Nye isn’t a scientist, as in a scholarly researcher of theoretical science. He’s got just enough exposure to the discipline to be dangerous, like Holmes. He’s most threatening as he mimics power-hungry adademics. They are an element all-too-familiar to C.S. Lewis as he walked the corridors of Oxford and Cambridge for almost 40 years. In That Hideous Strength, Lewis has a character with Nye’s predilections in the person of Lord Feverstone. Feverstone explains to his younger protege, Mark,
“Man has got to take charge of man. That means, remember, that some men have got to take charge of the rest – which is another reason for cashing in on it as soon as one can. You and I want to be the people who do the taking charge, not the ones who are taken charge of.”
Nye seems to be “cashing in” as his notoriety climbs. He also exemplifies the Feverstone complex of “man taking charge of man”. For Nye, and for the rest of us, that means a secular Inquisition of state attorney generals, civil forfeiture, and the placement of skeptics on the list for elimination with Abu Bakr al-Baghdadi of ISIS fame.
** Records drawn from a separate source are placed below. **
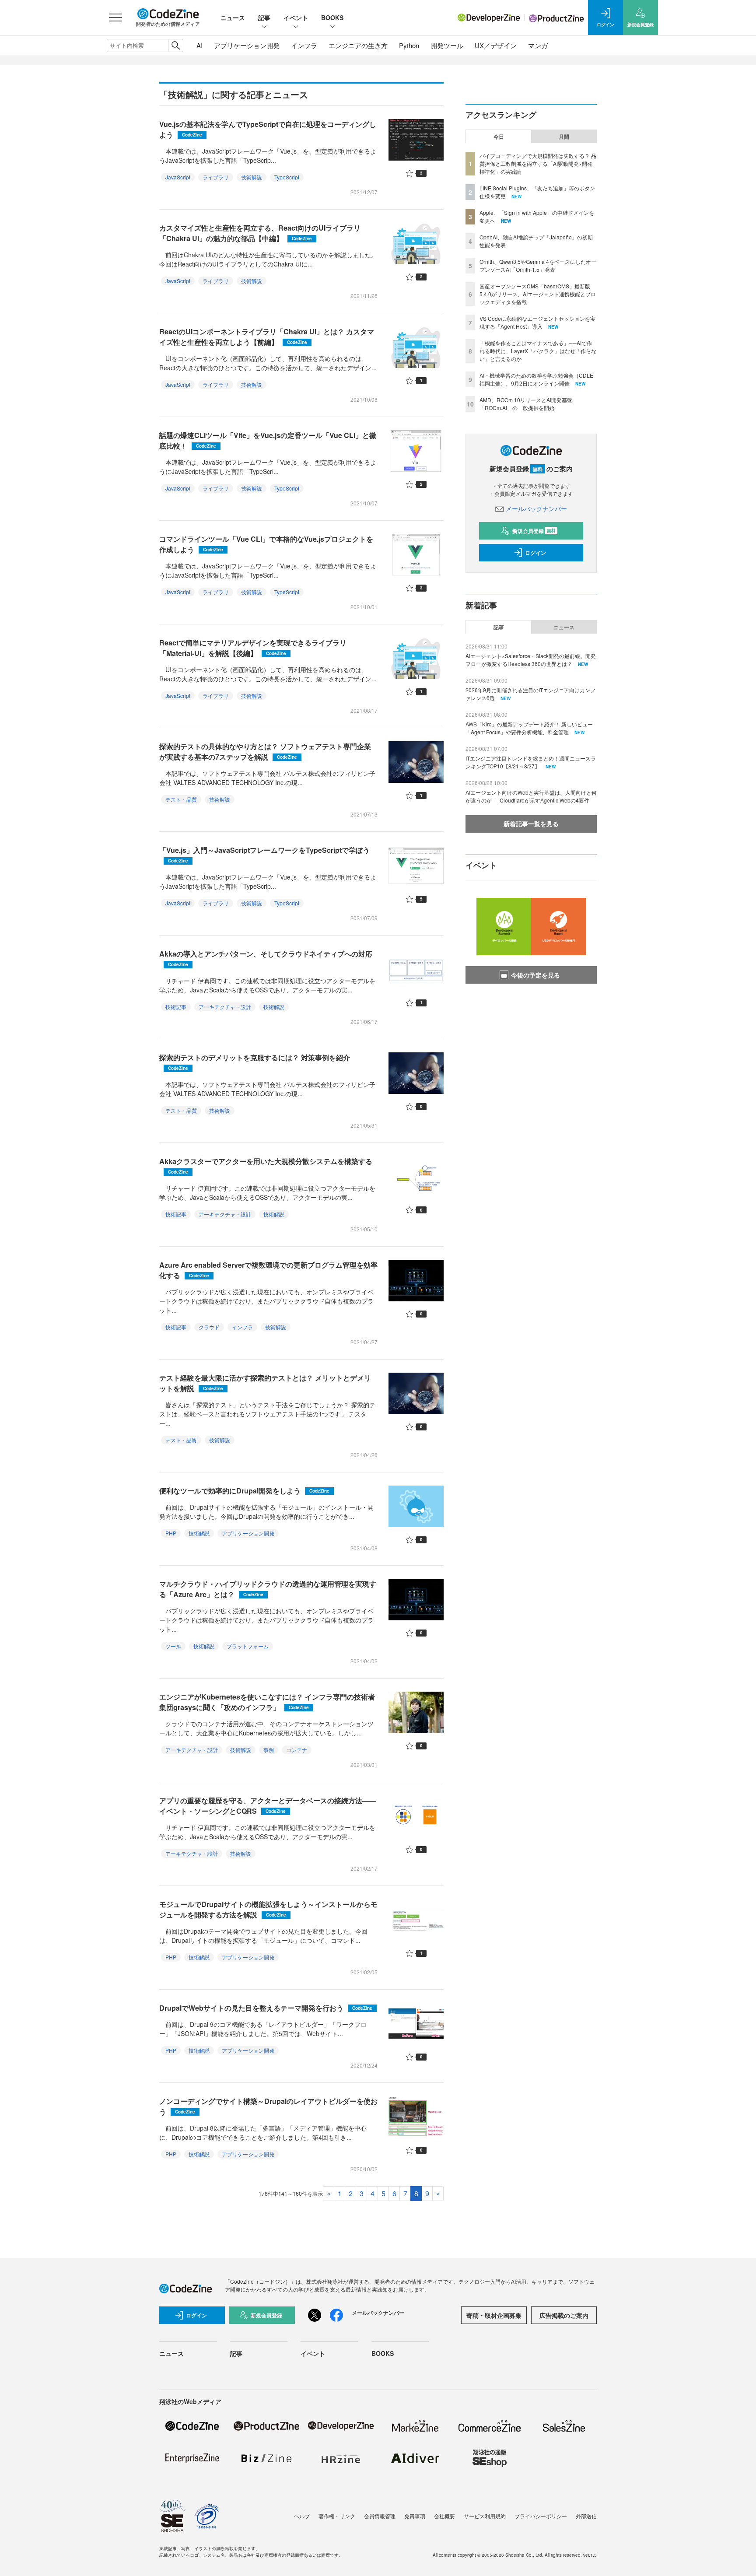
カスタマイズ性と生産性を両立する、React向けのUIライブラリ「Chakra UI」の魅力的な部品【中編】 (259, 233)
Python (409, 45)
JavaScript (177, 177)
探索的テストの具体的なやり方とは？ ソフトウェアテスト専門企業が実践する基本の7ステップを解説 (265, 751)
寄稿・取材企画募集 (494, 2315)
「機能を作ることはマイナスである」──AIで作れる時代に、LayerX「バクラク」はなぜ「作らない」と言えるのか (538, 350)
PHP (170, 1533)
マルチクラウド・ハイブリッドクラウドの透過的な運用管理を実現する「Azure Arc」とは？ (267, 1589)
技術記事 (175, 1006)
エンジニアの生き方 (358, 45)
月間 (564, 136)
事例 (268, 1749)
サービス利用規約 (485, 2516)
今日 (499, 136)
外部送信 (586, 2516)
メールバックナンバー (536, 508)
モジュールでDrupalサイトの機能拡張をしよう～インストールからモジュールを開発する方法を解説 (268, 1909)
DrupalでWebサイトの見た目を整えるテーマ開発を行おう (265, 2008)
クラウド (209, 1327)
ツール (173, 1646)
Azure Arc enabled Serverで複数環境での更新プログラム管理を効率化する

As for Scorsese’s Silence, how much does Nye parallel the 17th century Shogunate in its persecution of Christians? Only a matter of degree. Nye, it appears, would not sanction the water-boarding of “deniers”, but might be assuaged by confiscation of their personal wealth. But such is only speculation on my part.
Doubt, caution, humility, and modesty are not words to describe Nye. I suggest arrogant, self-anointed, and totalitarian is closer to the truth. He’s an example of the new man of public affairs, particularly of the Left. He’s got the minimal amount of scientific knowledge to take on the airs of a scientist, but not enough to avoid being reckless and imprudent.
RogerG
Sources:
“Religious Speech and Action Silenced”, Thomas Hibbs,
Read more at: http://www.nationalreview.com/article/445194/silence-movie-martin-scorsese-shusaku-endo-novel-christianity-japan-statism-review
The Totalitarian Temptation, Jean Francois Revel, 1978, https://www.amazon.com/Totalitarian-Temptation-Jean-Francois-Revel/dp/0140048413
“Attorney General Lynch Looks Into Prosecuting ‘Climate Change Deniers”, Hans von Spakovsky, The Daily Signal (a publication of the Heritage Foundation), 3/10/16, http://dailysignal.com/2016/03/10/attorney-general-lynch-looking-into-prosecuting-climate-change-deniers/
“Bill Nye, the science guy, is open to criminal charges and jail time for climate change dissenters”, Washington Times, 4/14/2016, http://www.washingtontimes.com/news/2016/apr/14/bill-nye-open-criminal-charges-jail-time-climate-c/
“Buck V. Bell”, https://en.wikipedia.org/wiki/Buck_v._Bell
That Hideous Strength, C.S. Lewis, 2003 ed., p. 40.